Before AI, the smartest human still had to pass the paywall to access paywalled content.

AI has exacerbated the Internet's "content must be free or else does not exist" trend.

It's just not interesting to challenge an AI to write professional research content without giving it access to research conetent. Without access, it's just going to paraphrase what's already available.

VanTodi•52m ago

I've come to the point where I think generated code is nothing better than a random package I install. Did I read it all and just accepted what was promised? Yes Can it bite me in the butt somewhere down the road? Probably, but I currently at least have more doubt about the generated code than a random package I picked up somewhere on git which readme I just partly skipped over.

somewhereoutth•23m ago

However a random [but well established] package will have been used many many times, thus will have been verified in the wild, and likely will have a bug tracker, updates, and perhaps even a community of people who care about that particular code. No comparison really.

apical_dendrite•51m ago

My company recently hired a contractor. He submits multi-thousand line PRs every day, far faster than I can review them. This would maybe be OK if I could trust his output, but I can't. When I ask him really basic questions about the system, he either doesn't know or he gets it wrong. This week, I asked for some simple scripts that would let someone load data in a a local or staging environment, so that the system could be tested in various configurations. He submitted a PR with 3800 lines of shell scripts. We do not have any significant shell scripts anywhere else in our codebase. I spent several hours reviewing it with him - maybe more time than he spent writing it. His PR had tons and tons of end-to-end tests of the system that didn't actually test anything - some said they were validating state, but passed if a get request returned a 200. There were a few tests that called a create API. The tests would pass if the API returned an ID of the created object. But they would ALSO pass if the test didn't return an ID. I was trying to be a good teacher, so I kept asking questions like "why did you make this decision", etc, to try to have a conversation about the design choices and it was very clear that he was just making up bullshit rationalizations - he hadn't made any decisions at all.
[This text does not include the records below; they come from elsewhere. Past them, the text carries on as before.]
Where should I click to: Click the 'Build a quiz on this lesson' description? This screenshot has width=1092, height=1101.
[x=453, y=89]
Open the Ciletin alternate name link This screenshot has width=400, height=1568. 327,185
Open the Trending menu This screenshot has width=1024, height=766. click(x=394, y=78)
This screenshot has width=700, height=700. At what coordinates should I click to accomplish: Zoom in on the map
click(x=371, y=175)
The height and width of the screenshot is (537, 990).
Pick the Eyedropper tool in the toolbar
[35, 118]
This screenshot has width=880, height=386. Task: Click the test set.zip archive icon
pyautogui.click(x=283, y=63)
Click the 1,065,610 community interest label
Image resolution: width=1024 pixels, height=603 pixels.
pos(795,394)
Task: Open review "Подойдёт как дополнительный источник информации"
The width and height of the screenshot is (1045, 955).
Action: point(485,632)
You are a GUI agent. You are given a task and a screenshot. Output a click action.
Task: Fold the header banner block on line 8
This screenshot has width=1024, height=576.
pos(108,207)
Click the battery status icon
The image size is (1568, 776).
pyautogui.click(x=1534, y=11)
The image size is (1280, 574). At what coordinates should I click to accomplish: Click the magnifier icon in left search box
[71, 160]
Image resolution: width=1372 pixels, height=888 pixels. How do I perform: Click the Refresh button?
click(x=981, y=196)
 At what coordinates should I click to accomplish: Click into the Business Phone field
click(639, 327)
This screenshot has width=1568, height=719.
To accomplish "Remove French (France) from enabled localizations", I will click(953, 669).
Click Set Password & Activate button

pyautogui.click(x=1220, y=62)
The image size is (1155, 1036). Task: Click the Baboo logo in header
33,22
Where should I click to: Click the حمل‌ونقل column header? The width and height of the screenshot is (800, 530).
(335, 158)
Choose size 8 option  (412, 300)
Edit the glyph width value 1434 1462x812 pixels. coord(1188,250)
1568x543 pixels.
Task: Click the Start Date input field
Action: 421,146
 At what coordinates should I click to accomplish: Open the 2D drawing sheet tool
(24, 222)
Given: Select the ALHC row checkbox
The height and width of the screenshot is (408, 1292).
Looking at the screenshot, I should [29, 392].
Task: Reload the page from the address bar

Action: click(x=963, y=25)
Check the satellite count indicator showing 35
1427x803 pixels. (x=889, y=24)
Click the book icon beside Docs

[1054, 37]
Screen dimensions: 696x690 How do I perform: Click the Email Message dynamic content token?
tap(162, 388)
There was one particularly nonsensical test suite - it said it was testing X but included API calls that had nothing to do with X. I was trying to figure out how he had come up with that, and then I realized - I had given him a Postman export with some example API requests, and in one of the API requests I had gotten lazy and modified the request to test something but hadn't modified the name in Postman. So the LLM had assumed that the request was related to the old name and used it when generating a test suite, even though these things had nothing to do with each other. He had probably never actually read the output so he had no idea that it made no sense.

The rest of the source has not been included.